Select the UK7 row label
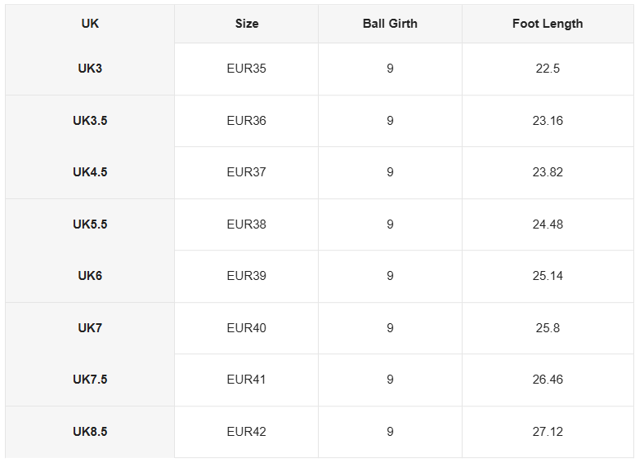635x462 pixels. (90, 328)
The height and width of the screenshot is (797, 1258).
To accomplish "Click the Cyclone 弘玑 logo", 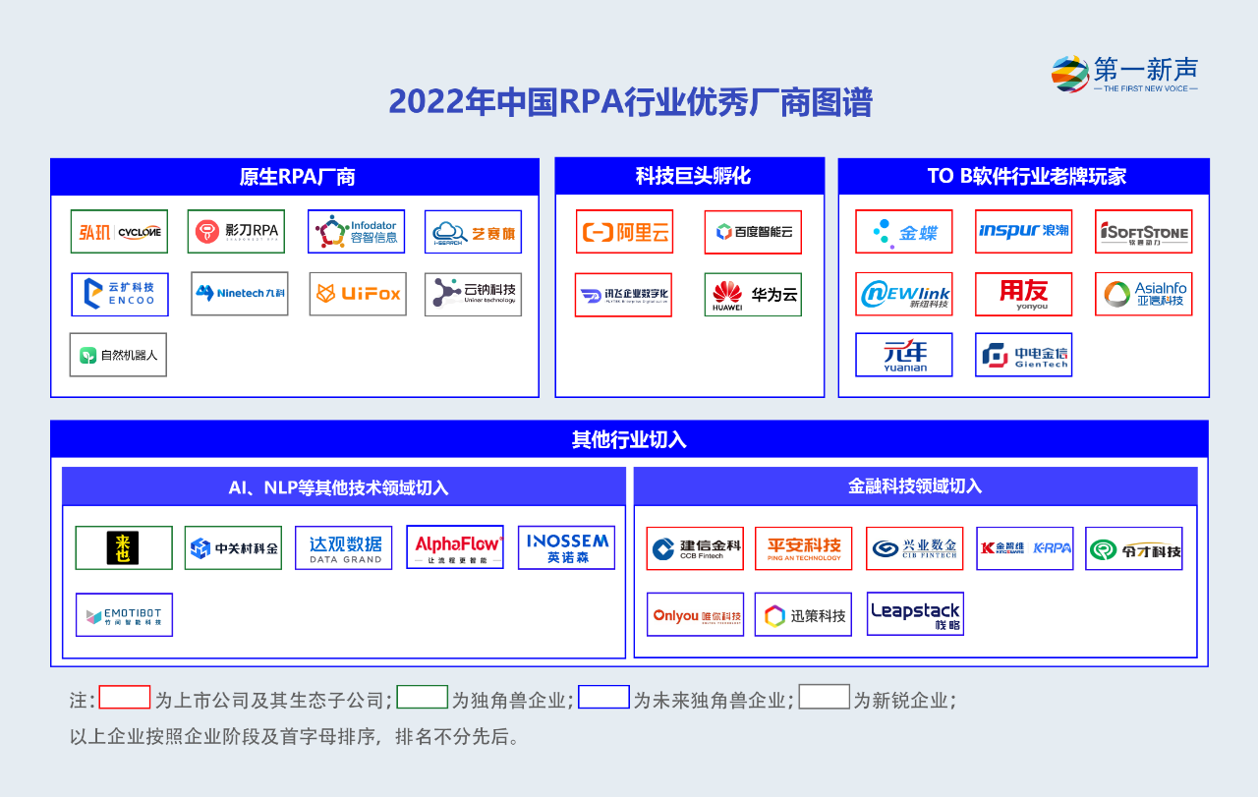I will click(119, 232).
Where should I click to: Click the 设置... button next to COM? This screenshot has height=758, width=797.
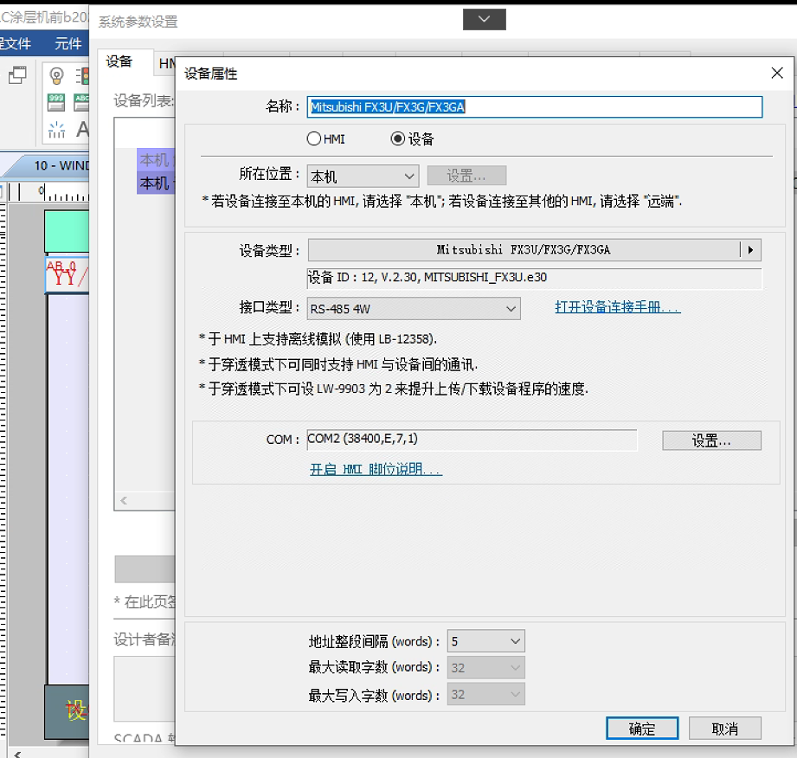tap(711, 440)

PROBLEM TO WORK ON
Begin at the line containing "Where should I" and write out every line to the end of the data exactly. Skip the pictures.

OUTPUT BELOW
Where should I click to: Click the 设置... button next to COM? This screenshot has height=758, width=797.
tap(711, 440)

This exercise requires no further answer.